**Input records:**
Start of Block

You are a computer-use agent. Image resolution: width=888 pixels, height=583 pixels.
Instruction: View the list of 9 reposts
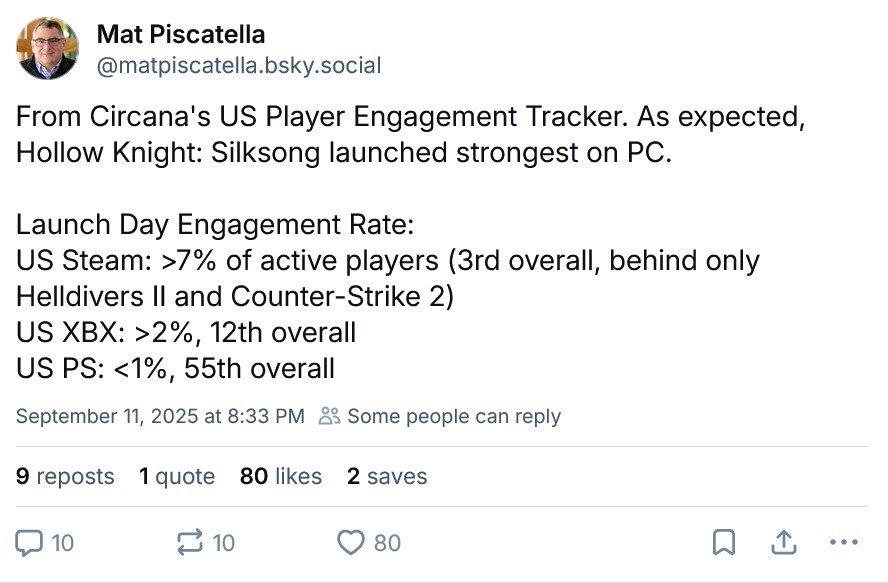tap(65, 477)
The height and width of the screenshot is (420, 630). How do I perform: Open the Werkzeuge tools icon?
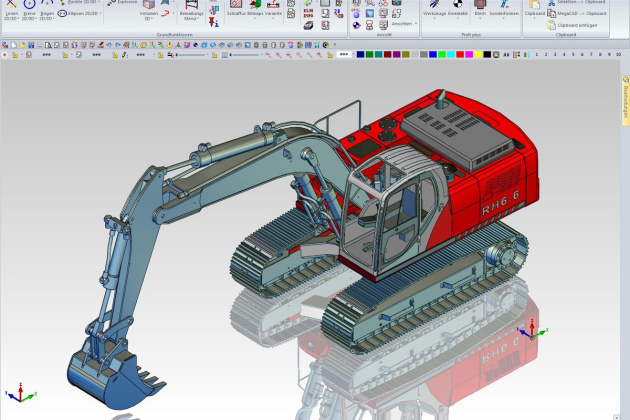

End of Block
Start of Block

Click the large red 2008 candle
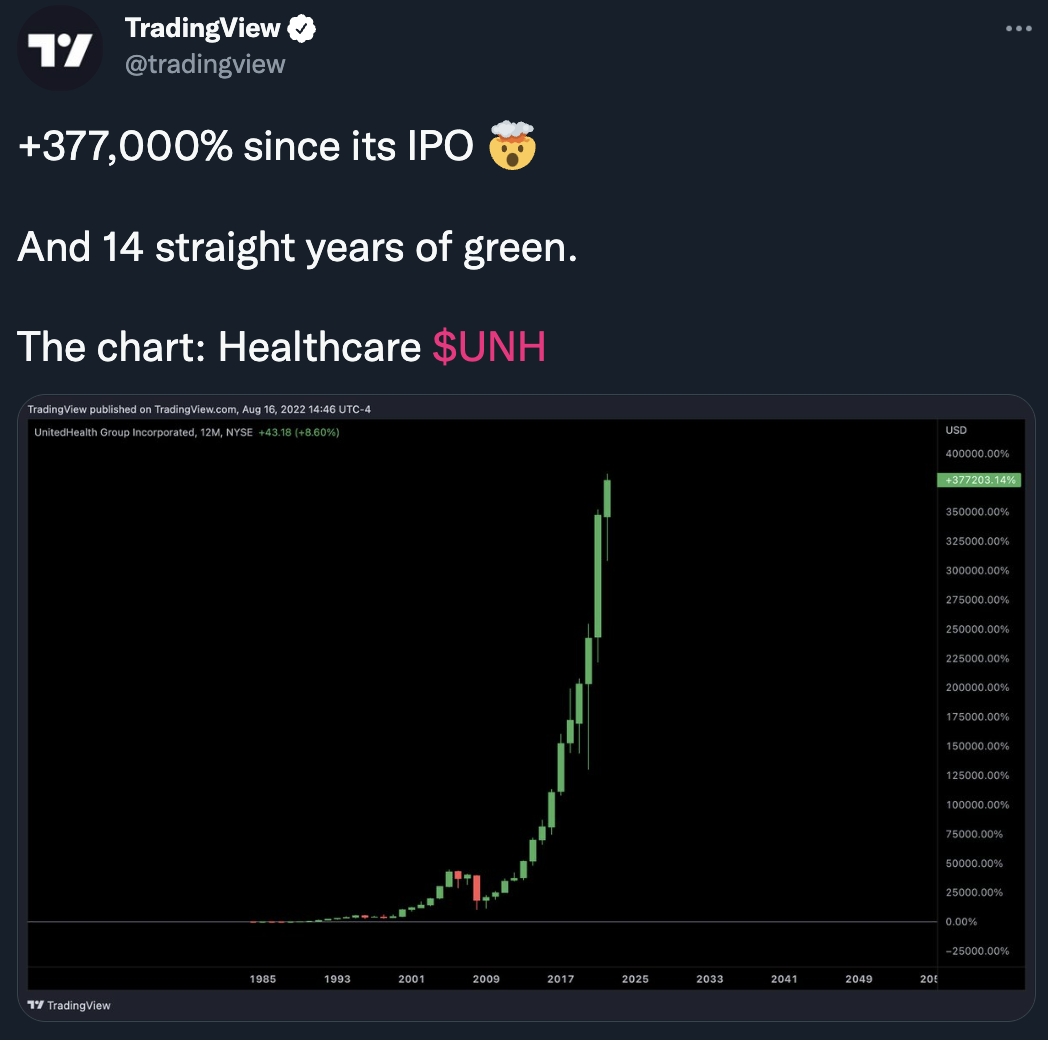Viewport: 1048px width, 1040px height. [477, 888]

End of Block

**Task directions:**
Would you restate, exactly and with no pictures, the lines of the entries above from the one containing "You are a computer-use" through the one containing "The height and"?

**Solved exercise:**
You are a computer-use agent. Image resolution: width=888 pixels, height=583 pixels.
Instruction: View the list of 9 reposts
tap(65, 477)
The height and width of the screenshot is (420, 630). How do I perform: Open the Werkzeuge tools icon?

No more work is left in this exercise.